Speaking of cash, all that money in the bank is not yours; it’s your company’s. It’s called cash flow. Determining the amount of “extra” cash that ends up in your jeans is the last and often most difficult part of any negotiation.
Hold the Sub Sauce
The day the ink is dry on the sales agreement is the day your non-compete kicks in. You’ll be limited to three options: retire, work for the purchaser, or buy a Mr. Sub franchise. No one is going to buy your business and let you work for a company that remotely competes with the one you just sold. A five-year non-comp doesn’t sound like a big deal, but wait until you start paying all of your expenses with after-tax nickels. When you walk away, your ability to earn an income in the transportation industry becomes severely impaired.
Looking Over Itsy-bitsy
After months of intense negotiations, the LOI is finally signed. It’s almost time for your long-awaited drive on Easy Street.
Minor problem: your company has not been bought yet.
LOI stands for “letter of intent,” a non-binding document that only sets the parameters of the deal. It begins the due diligence phase of the transaction, where the burden falls on you to prove the minutia.

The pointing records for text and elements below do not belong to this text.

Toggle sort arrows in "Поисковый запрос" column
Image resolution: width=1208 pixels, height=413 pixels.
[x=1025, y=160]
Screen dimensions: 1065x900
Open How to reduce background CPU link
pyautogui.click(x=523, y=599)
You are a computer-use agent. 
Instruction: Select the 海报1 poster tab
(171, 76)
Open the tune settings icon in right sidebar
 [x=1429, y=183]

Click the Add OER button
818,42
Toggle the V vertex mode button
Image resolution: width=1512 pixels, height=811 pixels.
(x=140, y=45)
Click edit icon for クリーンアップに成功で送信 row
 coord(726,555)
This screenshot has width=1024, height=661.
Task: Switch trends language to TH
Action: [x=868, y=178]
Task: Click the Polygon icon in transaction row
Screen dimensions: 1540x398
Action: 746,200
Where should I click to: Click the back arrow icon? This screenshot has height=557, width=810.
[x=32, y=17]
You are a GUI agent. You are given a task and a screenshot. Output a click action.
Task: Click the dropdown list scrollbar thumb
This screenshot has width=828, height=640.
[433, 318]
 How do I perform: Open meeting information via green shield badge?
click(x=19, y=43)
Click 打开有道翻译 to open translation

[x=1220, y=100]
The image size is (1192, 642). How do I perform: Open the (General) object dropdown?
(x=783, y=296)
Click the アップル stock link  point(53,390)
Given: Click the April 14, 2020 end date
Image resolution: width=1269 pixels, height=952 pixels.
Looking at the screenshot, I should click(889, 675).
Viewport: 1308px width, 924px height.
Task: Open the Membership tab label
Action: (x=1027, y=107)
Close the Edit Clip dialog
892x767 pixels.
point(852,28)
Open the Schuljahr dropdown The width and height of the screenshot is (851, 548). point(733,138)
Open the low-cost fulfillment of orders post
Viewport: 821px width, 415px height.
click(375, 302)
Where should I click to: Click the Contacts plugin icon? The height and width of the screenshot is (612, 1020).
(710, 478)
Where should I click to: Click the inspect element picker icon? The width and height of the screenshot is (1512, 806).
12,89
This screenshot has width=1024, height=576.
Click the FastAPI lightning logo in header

During due diligence, you have three jobs: selling the company, running it, and explaining to everyone what the frig is going on. The buyer has the trump cards and watches you like a hawk. Losing a big customer during due diligence will cost you serious coin at closing. There’s a reason why only one out of every three results in a sale.
What’s Up, Doc?
Confidentially is critical in any negotiation. It’s easy to keep a lid on things early in the process, and virtually impossible once the LOI is signed and the dark suits start parading through reception. Once you start involving third parties, you might as well burn the NDAs. So plan for the inevitable. You don’t want to be doing the Curly shuffle when your biggest customer calls to discuss the rumor she’s hearing from Joe Competitor.
Every successful transportation entrepreneur can sell. It’s virtually impossible to build a business if you can’t flog a widget. When you go to sell your company, you’ll be surprised how quickly your sales savvy vanishes. Why? Because your needs become the priority.
Like any other sale you make in your career, getting the best deal for your business depends on how well you meet the needs of the customer. If you don’t understand the buyer’s needs and meet them, a deal will never get done. It can be hard to fathom that it’s not about you when a lifetime of work is at stake.
Your final surprise comes the day you walk out the front door. That’s when the postpartum depression whacks you. Instantly, there is a huge void in your life. You’re no longer “the guy.” You have to find a new purpose when you wake up in the morning. When you sell your business, the biggest surprise may be just how difficult it is to adjust to the next phase of your life.
What do you do next? I suggest you begin by embracing the delightful D’s: Drinking, Dancing, and Doing Diddley.